La chance aussi a joué un rôle. C’est du moins ce qu’affirme Dicker: «Oui, j’ai beaucoup de chance», insistait-il après l’attribution du prix. Au téléphone, sa voix traduisait une jubilation contenue. «Je n’en reviens pas, surtout quand je pense que ce Prix a été attribué autrefois à des romanciers illustres comme Romain Gary et Albert Cohen» (écrivain genevois d’origine grecque, mort en 1981, Ndlr).

Battage médiatique

Depuis sa sortie au mois de septembre, La vérité sur l’Affaire Harry Quebert jouit d’un éloge médiatique impressionnant. La presse française, belge et même québécoise vante les mérites de ce roman en lice pour les plus prestigieux prix français, dont le Goncourt et l’Interallié (qui seront décernés début novembre). Pour la Suisse romande, on peut carrément parler de «phénomène». Car jamais jusqu’ici un auteur aussi jeune n’avait été sélectionné pour autant de distinctions en même temps.

Il faut dire que le livre séduit par son écriture très fluide et limpide. Et il faut ajouter que l’ambition est grande et le souffle qui la porte tout autant: c’est l’Amérique vue à travers les yeux d’un Européen. En l’occurrence Joël Dicker, qui a séjourné à plusieurs reprises en Nouvelle Angleterre. Une région qu’il aime beaucoup, avoue-t-il, et qu’il met en scène dans son roman.

Puritaine et dévergondée, démocratique et tyrannique, juste et injuste, joyeuse et déprimée, l’Amérique telle que racontée par Dicker passionne par ses contradictions. Sur 670 pages, l’auteur narre, sous la forme d’un polar, l’histoire de Marcus Goldman, un jeune écrivain à succès, en panne d’inspiration pour son deuxième roman.

Harcelé par son éditeur newyorkais, Goldman doit trouver le sujet qui flashe. L’occasion se présente quand la police découvre un cadavre dans le jardin d’Harry Quebert, mentor et ami de Marcus. Cette découverte fera-t-elle l’objet du roman que Marcus Goldman cherche à écrire?

Un cadeau de la vie

Goldman, c’est votre double, dit-on à Joël Dicker. «Pas du tout, répond-il. Ce qui me relie à lui, c’est l’amour du sport. C’est aussi sa recherche obsessionnelle de la vérité et son regard sur la vie, parfois un peu flou.»

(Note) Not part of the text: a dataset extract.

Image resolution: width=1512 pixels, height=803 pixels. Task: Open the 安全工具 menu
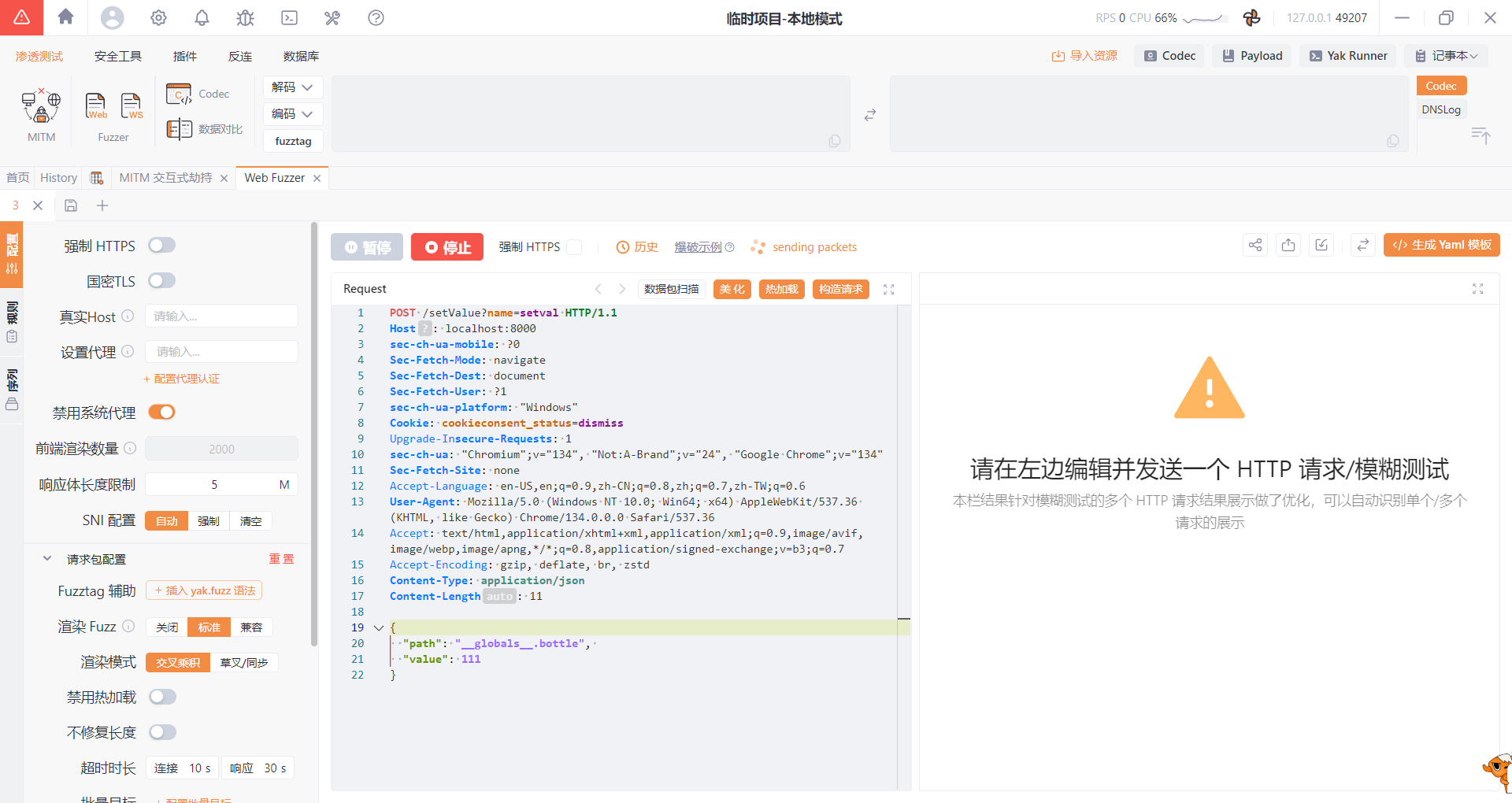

Vendu jusqu’ici à 35’000 exemplaires environ, La Vérité sur l’affaire Harry Quebert, n’est pas passé inaperçu à la Foire du livre de Francfort qui s’est tenue à la mi-octobre. Rampe de lancement, ce rendez-vous mondial des lettres a permis à de Fallois/L’Age d’Homme la vente des droits d’auteur à une quinzaine de pays. «Sur la liste, il y a, entre autres, la Grèce, l’Espagne, l’Allemagne, Israël  et les Pays-Bas», nous précise de Fallois.

Avec ça, vous allez devenir une star. De fait, vous l’êtes déjà, fait-on remarquer à Joël Dicker. Lui: «Je n’y pense même pas. Je prends ce succès comme un grand cadeau de la vie».

Né à Genève le 16 juin 1985, dans une famille originaire de France et de Russie.

En 2010, il obtient son diplôme de droit de l’Université de Genève.

Dès 2008-2009 il se lance dans un premier roman, Les derniers jours de nos pères qui raconte l’histoire méconnue du SOE, branche des services secrets britanniques constituée par Churchill durant la Deuxième guerre mondiale. Ce roman a été publié chez de Fallois/L’Age d’Homme en janvier 2012.

25 octobre 2012: don 2e roman, La vérité sur l’Affaire Harry Quebert, Editions de Fallois/L’Age d’Homme, 670 pages, est couronné du Grand Prix du roman de l’Académie française

Jacques Chessex: Prix Goncourt, 1973, pour L’Ogre.

Claude-Alain Sulzer: Prix Médicis étranger, 2008, pour Un garçon parfait.

Matthias Zschokke: Prix Femina étranger, 2009, pour Maurice à la poule.

Jean-Michel Olivier: Prix Interallié, 2010, pour L’amour nègre.